■ **Brief 1**
In the DSpace documentation page, reproduce everything from "These regularly scheduled" down to "the user's crontab." without any changes.

■ **Text provided**
=====

Old Release

This documentation relates to an old version of DSpace, version 4.x. Looking for another version? See all documentation.

This DSpace release is end-of-life and is no longer supported.

You are viewing an old version of this page. View the current version.

Compare with Current View Page History

« Previous Version 5 Next »

Several DSpace features require that a script is run regularly (via cron, or similar).  Some of these features include:

These regularly scheduled tasks should be setup via either cron (for Linux/Mac OSX) or Windows Task Scheduler (for Windows).

Recommended Cron Settings

If you are on Linux or Mac OSX, you should add these cron settings under the OS account which is running DSpace (or Tomcat).  For example, login as that user and type the following to edit the user's crontab.

=====

■ **Brief 2**
Duplicate the listing below without changes, taking everything from its first line down to the line that contains "Action: 215,354". Include both of those lines.

=====

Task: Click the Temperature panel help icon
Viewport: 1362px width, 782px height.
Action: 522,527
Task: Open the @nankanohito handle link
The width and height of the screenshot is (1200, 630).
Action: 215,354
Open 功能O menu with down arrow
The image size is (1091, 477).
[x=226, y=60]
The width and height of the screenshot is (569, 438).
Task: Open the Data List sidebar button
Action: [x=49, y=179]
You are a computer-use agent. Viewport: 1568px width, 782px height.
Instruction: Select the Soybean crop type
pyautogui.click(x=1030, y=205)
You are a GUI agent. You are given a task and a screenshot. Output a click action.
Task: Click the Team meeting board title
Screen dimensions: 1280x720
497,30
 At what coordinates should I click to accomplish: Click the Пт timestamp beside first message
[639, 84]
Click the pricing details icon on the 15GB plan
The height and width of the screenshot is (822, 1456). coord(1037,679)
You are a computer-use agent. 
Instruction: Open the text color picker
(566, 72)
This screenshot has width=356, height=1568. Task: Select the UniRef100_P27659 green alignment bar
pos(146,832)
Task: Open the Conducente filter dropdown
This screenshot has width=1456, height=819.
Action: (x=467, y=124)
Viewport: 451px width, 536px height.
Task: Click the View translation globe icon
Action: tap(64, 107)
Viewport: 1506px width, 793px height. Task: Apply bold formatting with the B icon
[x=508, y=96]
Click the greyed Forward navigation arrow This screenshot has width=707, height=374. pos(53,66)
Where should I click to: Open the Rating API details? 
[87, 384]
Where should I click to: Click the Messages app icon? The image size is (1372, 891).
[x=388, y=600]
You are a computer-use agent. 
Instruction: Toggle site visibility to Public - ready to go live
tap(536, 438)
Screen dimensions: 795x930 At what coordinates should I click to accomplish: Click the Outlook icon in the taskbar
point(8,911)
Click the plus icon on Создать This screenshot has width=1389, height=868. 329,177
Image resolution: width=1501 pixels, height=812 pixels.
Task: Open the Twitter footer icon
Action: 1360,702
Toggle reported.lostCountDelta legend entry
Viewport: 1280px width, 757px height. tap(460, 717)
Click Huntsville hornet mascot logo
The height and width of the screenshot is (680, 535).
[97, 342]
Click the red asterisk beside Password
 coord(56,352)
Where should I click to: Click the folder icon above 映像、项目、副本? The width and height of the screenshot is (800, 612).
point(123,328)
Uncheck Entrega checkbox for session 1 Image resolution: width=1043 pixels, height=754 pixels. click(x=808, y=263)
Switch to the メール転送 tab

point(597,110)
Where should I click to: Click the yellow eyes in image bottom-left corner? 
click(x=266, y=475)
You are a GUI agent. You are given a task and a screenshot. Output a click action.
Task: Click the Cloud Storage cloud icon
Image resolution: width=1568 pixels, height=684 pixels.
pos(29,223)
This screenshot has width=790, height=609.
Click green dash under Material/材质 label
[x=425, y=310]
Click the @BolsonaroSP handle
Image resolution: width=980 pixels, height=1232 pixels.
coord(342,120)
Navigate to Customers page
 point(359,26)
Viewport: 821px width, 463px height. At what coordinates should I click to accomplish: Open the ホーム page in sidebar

=====

■ **Exercise response 1**
These regularly scheduled tasks should be setup via either cron (for Linux/Mac OSX) or Windows Task Scheduler (for Windows).

Recommended Cron Settings

If you are on Linux or Mac OSX, you should add these cron settings under the OS account which is running DSpace (or Tomcat).  For example, login as that user and type the following to edit the user's crontab.

■ **Exercise response 2**
Task: Click the Temperature panel help icon
Viewport: 1362px width, 782px height.
Action: 522,527
Task: Open the @nankanohito handle link
The width and height of the screenshot is (1200, 630).
Action: 215,354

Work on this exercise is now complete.